-- begin READING PASSAGE --
Editors Fleisher and Blenkhorn link leading-edge research in CI to advances in current practice, and balance pragmatic against conceptual concerns. Analysts, strategists and organizational decision makers at higher levels will find the book especially valuable, as they seek to make sense of the business environment and assess their organizations' evolving, dynamic places in it. The pace of change in today's global, competitive economy is greater than at any time in recorded history. Thus, as never before, companies need better tools for business and competitive analysis.
 
The book surveys applications of CI that are critical to business processes, such as mergers and acquisitions, and to evolving industries, such as biotechnology. They focus on how "push and pull" Internet technologies affect data gathering and analysis and how CI can be managerially assessed using multiple evaluative approaches, unavailable until now in the public domain. They then turn to the future, and lay out some startling yet plausible viewpoints on what the next frontiers of competitive intelligence will be and how organizations can and must ready themselves for them.
-- end READING PASSAGE --
-- begin SUPPLIED DATA --
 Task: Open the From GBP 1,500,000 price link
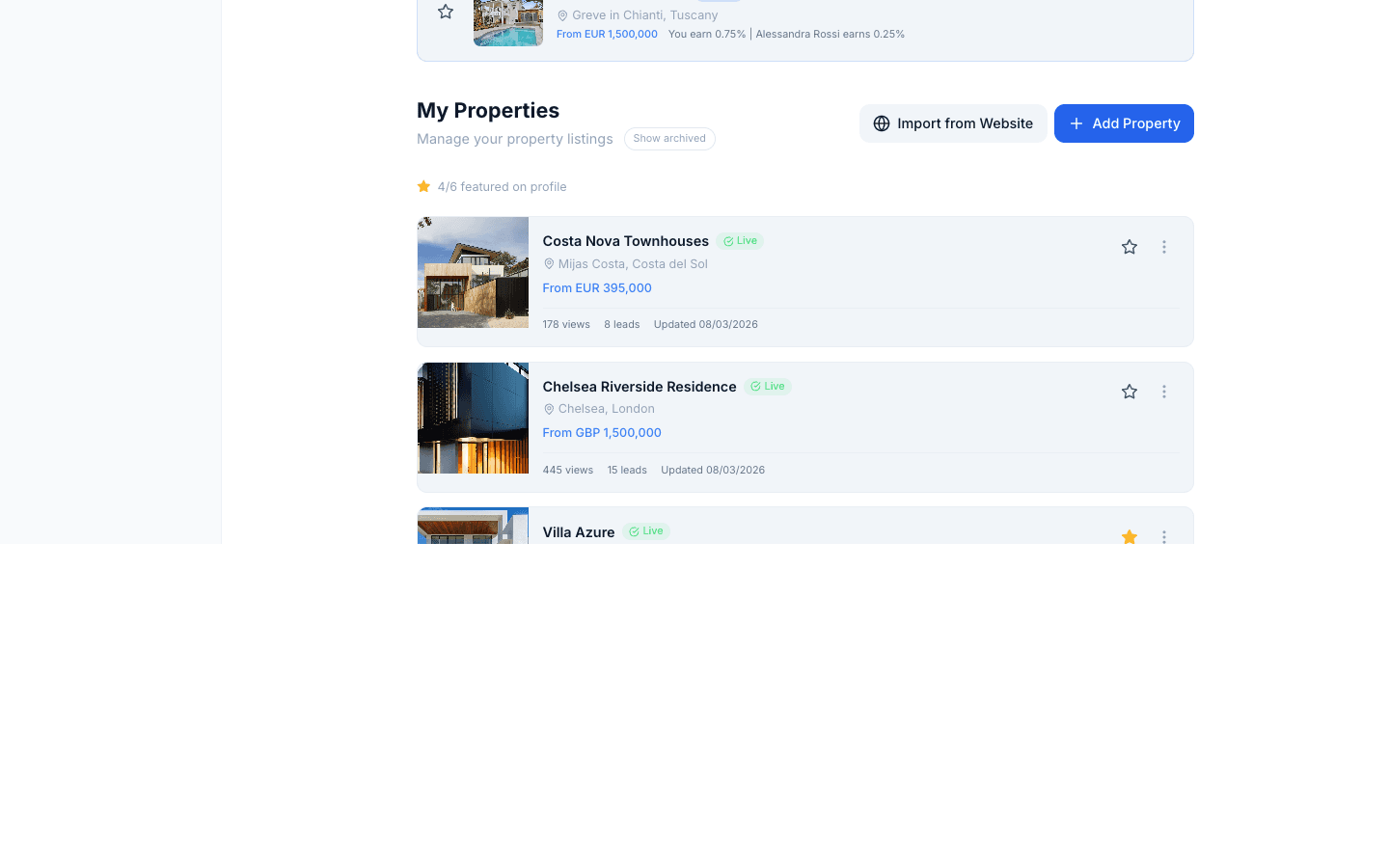coord(602,432)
-- end SUPPLIED DATA --
JOBS -
(a) According to the text about the competitive intelligence book, why do companies need better tools for business and competitive analysis? Answer in one to three sentences.
(b) Continue the text about the competitive intelligence book from the point where it stops.
The data has no connection to the text about the competitive intelligence book.

RESULTS BY TASK -
(a) Companies need better tools because the pace of change in today's global, competitive economy is greater than at any time in recorded history.

(b)
p.3 the goal for managing CI more effectively shouldn't be to simply perform CI better, but to perform better in the product or service marketplace of today and tomorrow.
 
p.4 In general, CI is the process by which organizations gather actionable information about competitors and the competitive environment and, ideally, apply it to their decision-making and planning process in order to improve their performance. Competitive intelligence links apparently unrelated signals, events, perceptions, and data into patterns and trends concerning the business environment.
 
p.4-5 the information the CI practitioner needs is readily available
 
p.6 CI can potentially be if great value to organizations in any competitive industry... Why wouldn't an organization utilize CI?
 
p.7 One way to understand CI is to view it as a progression from raw inputs to finished outputs... Information becomes intelligence when it is placed into a format useful to a decision-maker's unique or critical intelligence needs (CINs); good CI is needs-driven... Competitive intelligence is the refined intelligence product that meets a decision-maker's unique needs for understanding a competitive aspect of the internal and/or external environment. Competitive intelligence helps the decision maker make a decision. Effective CI helps the decision-maker make a better decision!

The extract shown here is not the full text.